> Written exercise
Rewrite all the records with "Provision button" swapped for "Deploy button" and everything else left as it is.

____ Record set

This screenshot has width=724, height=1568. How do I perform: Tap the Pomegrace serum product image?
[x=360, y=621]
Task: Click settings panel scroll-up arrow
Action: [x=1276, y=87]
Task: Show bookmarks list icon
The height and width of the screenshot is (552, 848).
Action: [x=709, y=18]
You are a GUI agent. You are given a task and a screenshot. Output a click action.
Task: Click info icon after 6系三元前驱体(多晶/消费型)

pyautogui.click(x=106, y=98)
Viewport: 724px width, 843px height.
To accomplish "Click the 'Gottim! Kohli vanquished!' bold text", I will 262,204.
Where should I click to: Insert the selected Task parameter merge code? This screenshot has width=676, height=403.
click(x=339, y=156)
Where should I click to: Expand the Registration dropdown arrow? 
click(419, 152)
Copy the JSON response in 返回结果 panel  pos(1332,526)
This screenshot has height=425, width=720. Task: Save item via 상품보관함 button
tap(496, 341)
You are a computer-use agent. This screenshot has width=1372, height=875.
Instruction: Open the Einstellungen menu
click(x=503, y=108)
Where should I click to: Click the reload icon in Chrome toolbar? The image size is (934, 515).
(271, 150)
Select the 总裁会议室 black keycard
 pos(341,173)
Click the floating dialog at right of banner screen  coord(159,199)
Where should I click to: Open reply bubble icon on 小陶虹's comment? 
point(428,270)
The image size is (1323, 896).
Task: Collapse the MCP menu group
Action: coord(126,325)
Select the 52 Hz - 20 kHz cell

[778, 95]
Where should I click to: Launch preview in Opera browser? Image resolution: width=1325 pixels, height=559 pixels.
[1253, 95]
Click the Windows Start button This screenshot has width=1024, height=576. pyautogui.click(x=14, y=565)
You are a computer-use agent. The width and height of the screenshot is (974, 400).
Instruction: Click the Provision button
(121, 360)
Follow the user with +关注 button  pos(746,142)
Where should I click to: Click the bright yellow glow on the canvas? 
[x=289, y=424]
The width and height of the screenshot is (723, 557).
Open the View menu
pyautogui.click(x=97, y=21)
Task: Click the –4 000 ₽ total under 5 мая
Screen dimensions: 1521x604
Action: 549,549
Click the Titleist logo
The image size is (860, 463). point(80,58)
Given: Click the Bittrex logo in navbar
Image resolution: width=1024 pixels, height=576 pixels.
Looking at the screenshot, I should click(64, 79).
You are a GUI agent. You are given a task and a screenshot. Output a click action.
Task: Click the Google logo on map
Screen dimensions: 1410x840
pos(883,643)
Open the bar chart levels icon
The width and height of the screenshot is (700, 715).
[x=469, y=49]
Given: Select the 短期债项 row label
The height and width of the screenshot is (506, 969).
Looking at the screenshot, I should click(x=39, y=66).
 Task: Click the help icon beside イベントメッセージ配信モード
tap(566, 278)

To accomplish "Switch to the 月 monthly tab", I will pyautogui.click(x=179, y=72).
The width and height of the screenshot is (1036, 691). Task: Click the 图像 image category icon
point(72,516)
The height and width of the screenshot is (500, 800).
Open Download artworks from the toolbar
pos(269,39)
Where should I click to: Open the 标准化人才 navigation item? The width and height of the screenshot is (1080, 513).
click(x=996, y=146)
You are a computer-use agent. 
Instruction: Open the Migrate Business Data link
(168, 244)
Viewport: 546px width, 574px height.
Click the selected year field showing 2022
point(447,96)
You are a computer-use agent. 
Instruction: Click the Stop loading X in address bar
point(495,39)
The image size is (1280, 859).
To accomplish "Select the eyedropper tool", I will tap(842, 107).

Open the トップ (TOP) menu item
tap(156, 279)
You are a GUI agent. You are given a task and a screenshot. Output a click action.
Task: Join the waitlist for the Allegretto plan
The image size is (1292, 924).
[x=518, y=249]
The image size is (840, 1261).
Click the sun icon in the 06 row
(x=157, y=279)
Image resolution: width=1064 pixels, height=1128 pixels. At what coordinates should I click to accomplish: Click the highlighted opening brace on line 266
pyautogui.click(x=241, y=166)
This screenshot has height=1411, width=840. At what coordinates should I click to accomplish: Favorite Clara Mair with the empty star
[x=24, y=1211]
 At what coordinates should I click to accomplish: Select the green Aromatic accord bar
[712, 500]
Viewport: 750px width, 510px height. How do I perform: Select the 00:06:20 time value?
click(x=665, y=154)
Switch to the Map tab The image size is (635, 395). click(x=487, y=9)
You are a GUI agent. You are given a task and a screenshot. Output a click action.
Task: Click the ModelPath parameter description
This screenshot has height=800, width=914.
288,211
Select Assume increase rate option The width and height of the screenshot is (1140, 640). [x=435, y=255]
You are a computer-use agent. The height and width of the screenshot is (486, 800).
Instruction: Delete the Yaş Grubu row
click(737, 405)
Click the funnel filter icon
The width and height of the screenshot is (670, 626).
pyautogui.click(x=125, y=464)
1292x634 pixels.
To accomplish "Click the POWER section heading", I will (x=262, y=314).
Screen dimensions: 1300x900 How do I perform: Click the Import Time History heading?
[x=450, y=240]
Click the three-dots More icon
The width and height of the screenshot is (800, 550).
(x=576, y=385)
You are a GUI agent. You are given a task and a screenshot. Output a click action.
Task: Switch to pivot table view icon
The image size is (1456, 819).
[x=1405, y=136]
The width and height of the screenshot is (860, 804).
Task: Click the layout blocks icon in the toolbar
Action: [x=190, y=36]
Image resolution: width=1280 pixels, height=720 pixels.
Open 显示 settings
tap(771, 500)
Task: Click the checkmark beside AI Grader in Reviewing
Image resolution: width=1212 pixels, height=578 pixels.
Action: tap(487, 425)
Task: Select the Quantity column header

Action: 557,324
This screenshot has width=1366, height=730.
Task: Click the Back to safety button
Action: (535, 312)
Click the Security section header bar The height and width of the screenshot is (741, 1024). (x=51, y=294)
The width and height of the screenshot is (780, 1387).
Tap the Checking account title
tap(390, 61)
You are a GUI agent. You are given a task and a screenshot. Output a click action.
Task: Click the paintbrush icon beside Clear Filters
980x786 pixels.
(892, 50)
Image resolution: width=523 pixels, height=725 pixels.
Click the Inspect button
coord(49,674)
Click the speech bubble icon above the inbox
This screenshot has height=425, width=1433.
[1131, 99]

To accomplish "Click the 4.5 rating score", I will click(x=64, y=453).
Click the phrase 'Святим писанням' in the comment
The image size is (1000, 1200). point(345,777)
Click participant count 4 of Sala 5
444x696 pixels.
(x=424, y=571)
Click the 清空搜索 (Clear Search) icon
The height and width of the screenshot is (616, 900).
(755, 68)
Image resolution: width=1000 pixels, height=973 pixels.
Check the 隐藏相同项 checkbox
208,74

________

> Solution to this exercise
This screenshot has width=724, height=1568. How do I perform: Tap the Pomegrace serum product image?
[x=360, y=621]
Task: Click settings panel scroll-up arrow
Action: [x=1276, y=87]
Task: Show bookmarks list icon
The height and width of the screenshot is (552, 848).
Action: [x=709, y=18]
You are a GUI agent. You are given a task and a screenshot. Output a click action.
Task: Click info icon after 6系三元前驱体(多晶/消费型)

pyautogui.click(x=106, y=98)
Viewport: 724px width, 843px height.
To accomplish "Click the 'Gottim! Kohli vanquished!' bold text", I will 262,204.
Where should I click to: Insert the selected Task parameter merge code? This screenshot has width=676, height=403.
click(x=339, y=156)
Where should I click to: Expand the Registration dropdown arrow? 
click(419, 152)
Copy the JSON response in 返回结果 panel  pos(1332,526)
This screenshot has height=425, width=720. Task: Save item via 상품보관함 button
tap(496, 341)
You are a computer-use agent. This screenshot has width=1372, height=875.
Instruction: Open the Einstellungen menu
click(x=503, y=108)
Where should I click to: Click the reload icon in Chrome toolbar? The image size is (934, 515).
(271, 150)
Select the 总裁会议室 black keycard
 pos(341,173)
Click the floating dialog at right of banner screen  coord(159,199)
Where should I click to: Open reply bubble icon on 小陶虹's comment? 
point(428,270)
The image size is (1323, 896).
Task: Collapse the MCP menu group
Action: coord(126,325)
Select the 52 Hz - 20 kHz cell

[778, 95]
Where should I click to: Launch preview in Opera browser? Image resolution: width=1325 pixels, height=559 pixels.
[1253, 95]
Click the Windows Start button This screenshot has width=1024, height=576. pyautogui.click(x=14, y=565)
You are a computer-use agent. The width and height of the screenshot is (974, 400).
Instruction: Click the Deploy button
(121, 360)
Follow the user with +关注 button  pos(746,142)
Where should I click to: Click the bright yellow glow on the canvas? 
[x=289, y=424]
The width and height of the screenshot is (723, 557).
Open the View menu
pyautogui.click(x=97, y=21)
Task: Click the –4 000 ₽ total under 5 мая
Screen dimensions: 1521x604
Action: 549,549
Click the Titleist logo
The image size is (860, 463). point(80,58)
Given: Click the Bittrex logo in navbar
Image resolution: width=1024 pixels, height=576 pixels.
Looking at the screenshot, I should click(64, 79).
You are a GUI agent. You are given a task and a screenshot. Output a click action.
Task: Click the Google logo on map
Screen dimensions: 1410x840
pos(883,643)
Open the bar chart levels icon
The width and height of the screenshot is (700, 715).
[x=469, y=49]
Given: Select the 短期债项 row label
The height and width of the screenshot is (506, 969).
Looking at the screenshot, I should click(x=39, y=66).
 Task: Click the help icon beside イベントメッセージ配信モード
tap(566, 278)

To accomplish "Switch to the 月 monthly tab", I will pyautogui.click(x=179, y=72).
The width and height of the screenshot is (1036, 691). Task: Click the 图像 image category icon
point(72,516)
The height and width of the screenshot is (500, 800).
Open Download artworks from the toolbar
pos(269,39)
Where should I click to: Open the 标准化人才 navigation item? The width and height of the screenshot is (1080, 513).
click(x=996, y=146)
You are a computer-use agent. 
Instruction: Open the Migrate Business Data link
(168, 244)
Viewport: 546px width, 574px height.
Click the selected year field showing 2022
point(447,96)
You are a computer-use agent. 
Instruction: Click the Stop loading X in address bar
point(495,39)
The image size is (1280, 859).
To accomplish "Select the eyedropper tool", I will tap(842, 107).

Open the トップ (TOP) menu item
tap(156, 279)
You are a GUI agent. You are given a task and a screenshot. Output a click action.
Task: Join the waitlist for the Allegretto plan
The image size is (1292, 924).
[x=518, y=249]
The image size is (840, 1261).
Click the sun icon in the 06 row
(x=157, y=279)
Image resolution: width=1064 pixels, height=1128 pixels. At what coordinates should I click to accomplish: Click the highlighted opening brace on line 266
pyautogui.click(x=241, y=166)
This screenshot has height=1411, width=840. At what coordinates should I click to accomplish: Favorite Clara Mair with the empty star
[x=24, y=1211]
 At what coordinates should I click to accomplish: Select the green Aromatic accord bar
[712, 500]
Viewport: 750px width, 510px height. How do I perform: Select the 00:06:20 time value?
click(x=665, y=154)
Switch to the Map tab The image size is (635, 395). click(x=487, y=9)
You are a GUI agent. You are given a task and a screenshot. Output a click action.
Task: Click the ModelPath parameter description
This screenshot has height=800, width=914.
288,211
Select Assume increase rate option The width and height of the screenshot is (1140, 640). [x=435, y=255]
You are a computer-use agent. The height and width of the screenshot is (486, 800).
Instruction: Delete the Yaş Grubu row
click(737, 405)
Click the funnel filter icon
The width and height of the screenshot is (670, 626).
pyautogui.click(x=125, y=464)
1292x634 pixels.
To accomplish "Click the POWER section heading", I will (x=262, y=314).
Screen dimensions: 1300x900 How do I perform: Click the Import Time History heading?
[x=450, y=240]
Click the three-dots More icon
The width and height of the screenshot is (800, 550).
(x=576, y=385)
You are a GUI agent. You are given a task and a screenshot. Output a click action.
Task: Switch to pivot table view icon
The image size is (1456, 819).
[x=1405, y=136]
The width and height of the screenshot is (860, 804).
Task: Click the layout blocks icon in the toolbar
Action: [x=190, y=36]
Image resolution: width=1280 pixels, height=720 pixels.
Open 显示 settings
tap(771, 500)
Task: Click the checkmark beside AI Grader in Reviewing
Image resolution: width=1212 pixels, height=578 pixels.
Action: tap(487, 425)
Task: Select the Quantity column header

Action: 557,324
This screenshot has width=1366, height=730.
Task: Click the Back to safety button
Action: (535, 312)
Click the Security section header bar The height and width of the screenshot is (741, 1024). (x=51, y=294)
The width and height of the screenshot is (780, 1387).
Tap the Checking account title
tap(390, 61)
You are a GUI agent. You are given a task and a screenshot. Output a click action.
Task: Click the paintbrush icon beside Clear Filters
980x786 pixels.
(892, 50)
Image resolution: width=523 pixels, height=725 pixels.
Click the Inspect button
coord(49,674)
Click the speech bubble icon above the inbox
This screenshot has height=425, width=1433.
[1131, 99]

To accomplish "Click the 4.5 rating score", I will click(x=64, y=453).
Click the phrase 'Святим писанням' in the comment
The image size is (1000, 1200). point(345,777)
Click participant count 4 of Sala 5
444x696 pixels.
(x=424, y=571)
Click the 清空搜索 (Clear Search) icon
The height and width of the screenshot is (616, 900).
(755, 68)
Image resolution: width=1000 pixels, height=973 pixels.
Check the 隐藏相同项 checkbox
208,74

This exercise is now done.